If the bookseller happens to desire a privilege for his merchandise, whether he is selling Rabelais or the Fathers of the Church, the magistrate grants the privilege without answering for the contents of the book. 
..............
It is better to risk saving a guilty man than to condemn an innocent one. 
..............
Nothing can be more contrary to religion and the clergy than reason and common sense. 
..............
Those who can make you believe absurdities can make you commit atrocities.
..............
What is tolerance? It is the consequence of humanity. We are all formed of frailty and error; let us pardon reciprocally each other's folly - that is the first law of nature. 
..............
A witty saying proves nothing. 
..............


----------



## Macfury (Feb 3, 2006)

I woud say as well that since Canada Post monopolizes the delivery of letter mail it is doubly obliged to carry the material.


----------



## MacDoc (Nov 3, 2001)

Um SoyMac - think about it for a minute.
Gays have worked hard to establish THEIR rights......not to attack others.
Completely different.


----------



## MacDoc (Nov 3, 2001)

Having trouble with "duty of care" MF ??

The mail carrier has responsibility AS the deliverer to undertake that harmful substances or illegal materials are NOT delivered.

Duty of care relies on common sense. If the carrier has a doubt it's well within their responsibility to refuse it just as they would any other "dangerous" good until such time as the material or substance is declared legal or safe.

Would you have the carrier knowingly deliver a bomb or a brick of heroin?? That's the logical outcome of your approach.

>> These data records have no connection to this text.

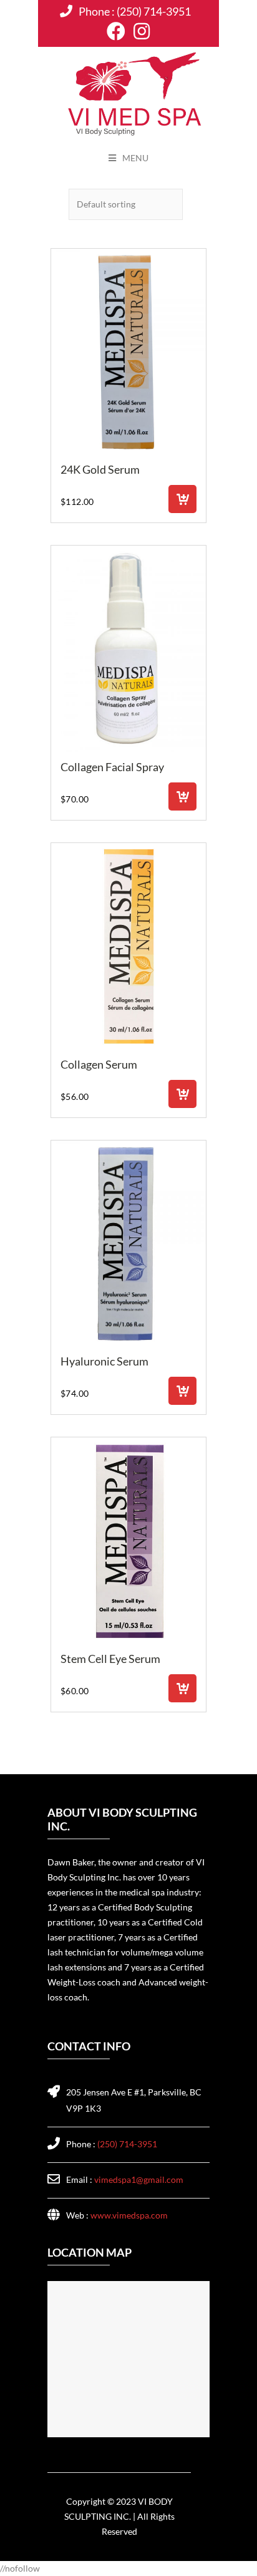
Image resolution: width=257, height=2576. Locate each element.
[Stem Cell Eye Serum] (128, 1540)
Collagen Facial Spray (112, 767)
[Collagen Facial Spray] (128, 649)
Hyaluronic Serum (104, 1361)
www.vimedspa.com (129, 2215)
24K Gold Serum (100, 469)
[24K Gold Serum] (128, 352)
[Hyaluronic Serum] (128, 1244)
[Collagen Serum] (128, 946)
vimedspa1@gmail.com (138, 2179)
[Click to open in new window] (116, 31)
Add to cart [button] (182, 499)
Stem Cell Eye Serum (110, 1658)
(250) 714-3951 (154, 11)
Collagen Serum (99, 1064)
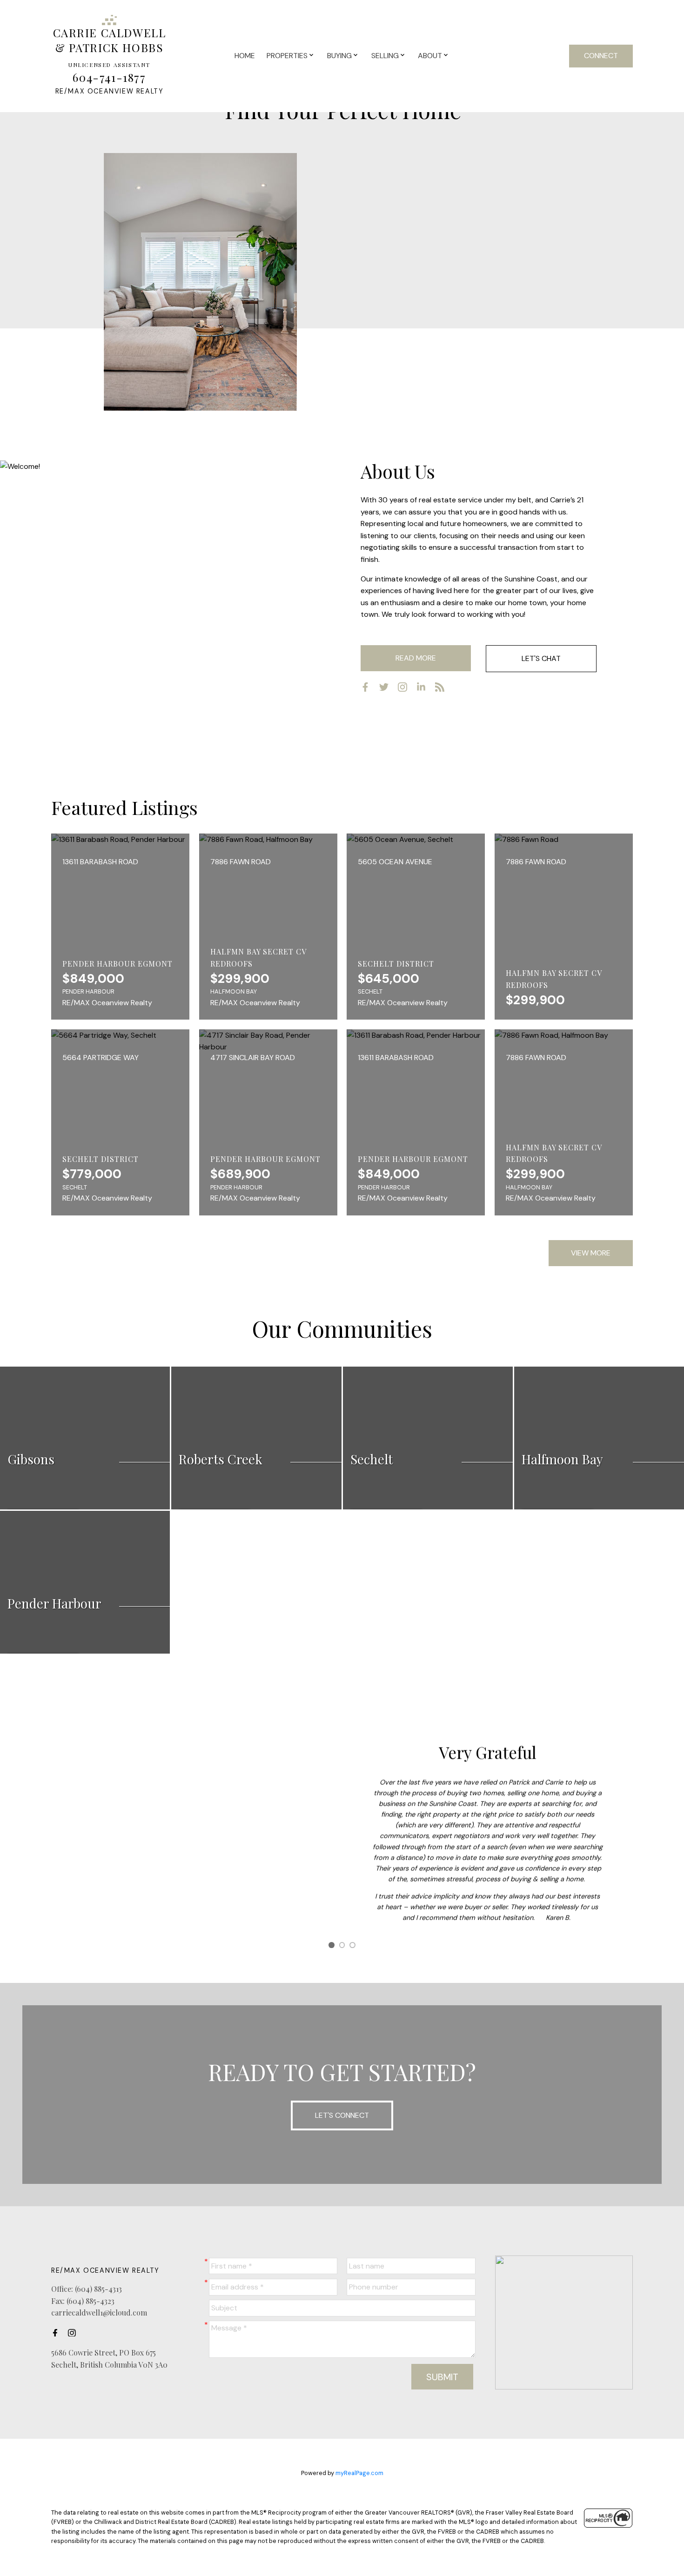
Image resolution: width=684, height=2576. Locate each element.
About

Just because it shows up in the mail does not mean its legal - especially to deliver and in particular to "Occupant".
Each representative of the Postal authority holds responsibility for mail in their hands and to know better than the average jill or joe what should be there or should not be....and to question anything the grey area.


----------



## Vandave (Feb 26, 2005)

SoyMac said:


> I don't think you'll see gay and lesbian groups protesting against this.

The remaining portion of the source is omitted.